I could feel him looking at me but I kept my gaze on the surrounding forest.

"It makes the things I've done seem easier to bear sometimes," he said after a pause.

"Like what?" The words were out before I could stop them, this was clearly not a topic he wanted to discuss but I waited patiently, ready to let the matter drop if he chose to change the subject.

"There used to be three of us," he began. I didn't say anything. "Me, Alicia and Blane. He was our little brother, not blood but real enough for us. You remember that story I told you about Hunter finding us and teaching us to fight?"

"Yes," I said.

“Well it was just like I told you: Alicia and me fighting a losing battle. But the bit I missed out was that we really needed the food for Blane. We used to look after him. He wasn't much of a fighter, he hid and watched us fight those kids. It wasn't because he didn't want to help, but he was younger than us and he wasn't as tough as this world needs us to be.

“We always looked after him and we didn't mind. I guess we thought he'd toughen up as he got older and be more able to look after himself." He sighed and looked ahead at the trail for a while.

I waited and eventually he went on.

"We loved him, we tried to help him get stronger, we worried about him not being able to look after himself. He refused to join us when we were training with Hunter but I tried to teach him what I'd learned in the evenings. It didn't really work and I got frustrated with him, I shouted at him about it, tried to make him see it was necessary to survive out here." Coal stopped talking and we moved on. I concentrated on the steady rhythm of our feet pounding the miles away and the sight of Kaloo bounding back and forth, leading us ever onwards until he decided to continue again.
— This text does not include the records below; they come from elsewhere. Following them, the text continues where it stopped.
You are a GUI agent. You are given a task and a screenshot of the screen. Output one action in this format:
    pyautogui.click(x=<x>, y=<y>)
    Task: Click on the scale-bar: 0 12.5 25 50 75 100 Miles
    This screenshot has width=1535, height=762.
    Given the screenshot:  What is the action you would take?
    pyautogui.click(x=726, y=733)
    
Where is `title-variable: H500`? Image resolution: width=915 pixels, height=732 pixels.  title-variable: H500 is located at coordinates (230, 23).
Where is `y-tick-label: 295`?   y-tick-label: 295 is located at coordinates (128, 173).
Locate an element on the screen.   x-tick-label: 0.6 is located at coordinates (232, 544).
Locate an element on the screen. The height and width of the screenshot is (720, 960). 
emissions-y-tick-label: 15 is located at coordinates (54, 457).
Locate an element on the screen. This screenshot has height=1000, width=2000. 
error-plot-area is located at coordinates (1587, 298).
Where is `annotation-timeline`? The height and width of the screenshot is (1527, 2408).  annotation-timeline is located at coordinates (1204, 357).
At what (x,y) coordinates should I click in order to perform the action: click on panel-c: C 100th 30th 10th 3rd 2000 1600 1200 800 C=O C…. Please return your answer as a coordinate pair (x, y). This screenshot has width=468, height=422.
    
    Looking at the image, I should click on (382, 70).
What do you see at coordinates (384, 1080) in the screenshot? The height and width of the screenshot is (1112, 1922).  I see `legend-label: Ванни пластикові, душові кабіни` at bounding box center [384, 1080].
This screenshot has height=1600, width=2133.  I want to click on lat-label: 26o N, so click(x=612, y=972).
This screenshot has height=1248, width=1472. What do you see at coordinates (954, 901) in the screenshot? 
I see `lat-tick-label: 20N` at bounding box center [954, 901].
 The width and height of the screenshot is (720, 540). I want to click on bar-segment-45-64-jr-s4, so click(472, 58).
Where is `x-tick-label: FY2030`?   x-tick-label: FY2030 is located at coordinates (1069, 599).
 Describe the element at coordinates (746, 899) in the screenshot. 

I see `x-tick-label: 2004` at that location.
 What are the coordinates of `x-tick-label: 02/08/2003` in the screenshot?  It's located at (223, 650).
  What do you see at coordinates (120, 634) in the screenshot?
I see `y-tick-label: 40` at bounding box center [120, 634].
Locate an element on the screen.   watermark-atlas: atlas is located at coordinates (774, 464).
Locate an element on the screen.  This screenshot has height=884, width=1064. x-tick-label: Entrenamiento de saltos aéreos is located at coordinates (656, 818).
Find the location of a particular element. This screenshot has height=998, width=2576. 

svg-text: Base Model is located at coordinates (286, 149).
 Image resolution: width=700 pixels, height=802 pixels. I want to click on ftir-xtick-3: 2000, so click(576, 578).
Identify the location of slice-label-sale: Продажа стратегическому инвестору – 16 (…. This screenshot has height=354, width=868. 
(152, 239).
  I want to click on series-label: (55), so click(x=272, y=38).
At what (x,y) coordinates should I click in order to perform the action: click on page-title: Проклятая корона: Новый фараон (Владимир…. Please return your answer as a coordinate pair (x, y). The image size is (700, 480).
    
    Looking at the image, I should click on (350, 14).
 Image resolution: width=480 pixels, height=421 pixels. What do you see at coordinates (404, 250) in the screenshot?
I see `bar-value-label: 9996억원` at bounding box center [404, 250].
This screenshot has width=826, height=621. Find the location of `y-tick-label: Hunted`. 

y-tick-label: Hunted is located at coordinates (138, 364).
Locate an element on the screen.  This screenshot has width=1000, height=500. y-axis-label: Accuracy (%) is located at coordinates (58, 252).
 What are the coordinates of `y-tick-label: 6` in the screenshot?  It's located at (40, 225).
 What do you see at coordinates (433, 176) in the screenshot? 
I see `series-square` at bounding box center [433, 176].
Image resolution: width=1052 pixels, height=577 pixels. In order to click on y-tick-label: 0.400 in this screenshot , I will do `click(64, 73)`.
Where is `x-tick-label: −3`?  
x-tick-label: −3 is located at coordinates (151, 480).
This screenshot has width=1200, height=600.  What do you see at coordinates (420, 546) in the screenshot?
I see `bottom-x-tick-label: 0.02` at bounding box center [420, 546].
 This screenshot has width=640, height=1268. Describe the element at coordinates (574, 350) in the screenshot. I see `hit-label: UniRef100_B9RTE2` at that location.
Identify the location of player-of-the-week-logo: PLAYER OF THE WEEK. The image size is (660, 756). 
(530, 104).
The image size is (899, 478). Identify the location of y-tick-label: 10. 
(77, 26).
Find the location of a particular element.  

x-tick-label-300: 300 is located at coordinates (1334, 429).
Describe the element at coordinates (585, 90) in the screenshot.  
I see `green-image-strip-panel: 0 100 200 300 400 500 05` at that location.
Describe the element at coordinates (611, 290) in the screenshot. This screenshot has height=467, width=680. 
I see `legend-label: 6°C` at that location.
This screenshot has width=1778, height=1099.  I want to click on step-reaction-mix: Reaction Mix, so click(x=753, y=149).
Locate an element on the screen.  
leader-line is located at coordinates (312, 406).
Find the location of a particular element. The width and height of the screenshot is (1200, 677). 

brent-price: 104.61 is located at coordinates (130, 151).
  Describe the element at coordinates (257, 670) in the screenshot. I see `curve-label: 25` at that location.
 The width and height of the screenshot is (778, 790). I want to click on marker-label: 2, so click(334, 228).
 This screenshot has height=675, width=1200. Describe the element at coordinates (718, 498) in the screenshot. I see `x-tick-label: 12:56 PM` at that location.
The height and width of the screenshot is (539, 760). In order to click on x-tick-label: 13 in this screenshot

“I should have just accepted he wasn't a fighter in the same way that we were, he saw the world in a different way. One night there was a raid on the town, a group of outsiders tried to steal food and supplies from us. We were outside when it all happened and one of them, a boy not much older than me, crossed our path with arms full of food that he'd stolen. Alicia and I moved to stop him, but Blane just turned tail and ran.